As shown in Figure 1a, there is no significant difference regarding to each clinicopathological variables between the subsets with and without distant metastasis. The univariate analysis indicated that Beclin 1, Aurora-A, Bcl-2, P27, 14-3-3σ, and VCA-IgA were associated with DMFS rate (Table S1). Further, the LASSO Cox regression model was used to construct a prognostic classifier, selecting 9 candidate variables from the 34 tumor-related molecular biomarkers and 8 clinical variables associated with DMFS (Table 2 and Figure 1b). To provide a clinically quantitative tool to predict the individual distant metastasis probability, a nomogram classifier was constructed to predict 1-, 3-, and 5-year DMFS using the 9 candidate biomarkers (Figure 2a). The nomogram can assign the probability of DMFS by adding up the scores of the selected factors shown on the point scale.

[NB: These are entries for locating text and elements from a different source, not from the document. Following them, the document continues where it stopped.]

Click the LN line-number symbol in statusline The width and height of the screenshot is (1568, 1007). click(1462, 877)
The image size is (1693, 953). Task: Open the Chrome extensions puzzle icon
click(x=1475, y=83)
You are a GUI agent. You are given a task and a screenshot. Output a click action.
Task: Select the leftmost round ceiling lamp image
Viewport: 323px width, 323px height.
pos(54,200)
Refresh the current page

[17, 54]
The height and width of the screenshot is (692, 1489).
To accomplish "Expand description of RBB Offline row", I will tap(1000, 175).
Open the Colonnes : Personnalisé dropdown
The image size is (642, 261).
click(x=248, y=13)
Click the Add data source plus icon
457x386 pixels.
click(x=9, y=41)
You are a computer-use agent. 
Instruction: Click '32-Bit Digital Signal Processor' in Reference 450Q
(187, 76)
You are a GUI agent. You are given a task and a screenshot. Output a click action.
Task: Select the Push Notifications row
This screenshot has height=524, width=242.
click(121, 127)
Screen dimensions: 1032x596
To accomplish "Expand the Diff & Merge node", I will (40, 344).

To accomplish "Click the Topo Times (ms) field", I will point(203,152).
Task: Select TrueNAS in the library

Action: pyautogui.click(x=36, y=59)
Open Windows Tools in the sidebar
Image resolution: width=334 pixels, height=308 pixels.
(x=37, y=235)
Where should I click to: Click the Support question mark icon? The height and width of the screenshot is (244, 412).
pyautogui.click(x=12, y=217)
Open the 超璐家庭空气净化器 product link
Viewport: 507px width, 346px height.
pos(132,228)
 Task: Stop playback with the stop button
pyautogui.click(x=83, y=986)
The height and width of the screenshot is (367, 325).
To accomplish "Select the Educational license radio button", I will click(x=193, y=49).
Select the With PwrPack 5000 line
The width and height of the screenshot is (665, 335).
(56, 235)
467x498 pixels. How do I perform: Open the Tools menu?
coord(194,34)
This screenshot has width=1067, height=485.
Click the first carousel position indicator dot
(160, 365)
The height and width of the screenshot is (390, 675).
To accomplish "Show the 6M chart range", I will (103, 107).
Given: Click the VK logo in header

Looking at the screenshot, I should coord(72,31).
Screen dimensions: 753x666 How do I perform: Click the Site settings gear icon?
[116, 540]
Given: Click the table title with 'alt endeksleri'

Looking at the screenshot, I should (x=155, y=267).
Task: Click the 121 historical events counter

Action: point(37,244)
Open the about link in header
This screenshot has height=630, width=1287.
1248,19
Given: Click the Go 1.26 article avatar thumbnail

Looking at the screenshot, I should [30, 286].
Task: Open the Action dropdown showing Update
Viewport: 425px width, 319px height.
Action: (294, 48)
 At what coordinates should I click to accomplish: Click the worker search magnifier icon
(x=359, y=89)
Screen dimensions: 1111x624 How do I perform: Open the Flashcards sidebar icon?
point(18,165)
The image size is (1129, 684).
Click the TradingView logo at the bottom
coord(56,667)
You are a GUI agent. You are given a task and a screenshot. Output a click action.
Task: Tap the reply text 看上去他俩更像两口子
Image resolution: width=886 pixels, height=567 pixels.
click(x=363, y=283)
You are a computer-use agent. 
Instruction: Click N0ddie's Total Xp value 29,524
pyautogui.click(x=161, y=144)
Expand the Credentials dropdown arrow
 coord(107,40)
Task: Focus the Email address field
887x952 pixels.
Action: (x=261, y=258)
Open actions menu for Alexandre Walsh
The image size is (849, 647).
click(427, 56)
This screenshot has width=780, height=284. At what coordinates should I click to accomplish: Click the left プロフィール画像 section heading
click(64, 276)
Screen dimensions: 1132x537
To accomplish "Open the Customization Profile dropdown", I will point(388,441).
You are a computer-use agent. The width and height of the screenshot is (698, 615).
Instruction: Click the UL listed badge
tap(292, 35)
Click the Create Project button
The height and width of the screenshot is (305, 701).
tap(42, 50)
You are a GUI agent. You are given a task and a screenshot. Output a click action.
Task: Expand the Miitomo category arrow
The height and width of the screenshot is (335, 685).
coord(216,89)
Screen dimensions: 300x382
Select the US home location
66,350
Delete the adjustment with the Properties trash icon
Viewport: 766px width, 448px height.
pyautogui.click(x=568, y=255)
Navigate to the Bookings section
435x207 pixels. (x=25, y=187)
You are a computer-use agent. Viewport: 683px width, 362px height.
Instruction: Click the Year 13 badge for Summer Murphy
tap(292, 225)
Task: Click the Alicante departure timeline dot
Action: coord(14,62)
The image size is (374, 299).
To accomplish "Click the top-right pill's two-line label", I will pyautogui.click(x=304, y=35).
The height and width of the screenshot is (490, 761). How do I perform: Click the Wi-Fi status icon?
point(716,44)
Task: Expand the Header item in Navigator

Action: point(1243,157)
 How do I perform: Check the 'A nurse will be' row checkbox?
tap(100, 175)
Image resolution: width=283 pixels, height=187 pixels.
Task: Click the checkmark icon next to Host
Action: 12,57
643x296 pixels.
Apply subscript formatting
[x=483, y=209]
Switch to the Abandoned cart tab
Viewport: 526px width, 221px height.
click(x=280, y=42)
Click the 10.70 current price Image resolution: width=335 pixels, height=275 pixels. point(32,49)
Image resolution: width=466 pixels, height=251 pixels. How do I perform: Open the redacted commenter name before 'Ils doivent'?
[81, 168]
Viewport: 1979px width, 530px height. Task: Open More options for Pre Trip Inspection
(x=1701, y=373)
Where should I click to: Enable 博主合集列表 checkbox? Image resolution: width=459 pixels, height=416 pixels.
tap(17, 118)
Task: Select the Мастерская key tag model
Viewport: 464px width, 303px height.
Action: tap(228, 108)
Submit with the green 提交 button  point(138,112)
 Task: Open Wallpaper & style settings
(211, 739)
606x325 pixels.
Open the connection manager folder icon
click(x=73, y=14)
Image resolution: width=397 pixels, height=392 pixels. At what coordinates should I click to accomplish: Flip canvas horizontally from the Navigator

Specifically, the “risk score” was used to identify the distant metastasis risk for each patient based on their individual 9 biomarker levels, where “risk score = 0.0524*Beclin 1 + 0.1156*Aurora-A + 0.0384*Cyclin D1 + 0.0569*Ki-67 + 0.0472*Bcl-2 + 0.0709*P27 − 0.1492*14-3-3σ − 0.1288*MMP-9 + 0.0004*VCA-IgA.”

Table 2.

Selected Variables According to the Cox Proportional Hazards Regression Model.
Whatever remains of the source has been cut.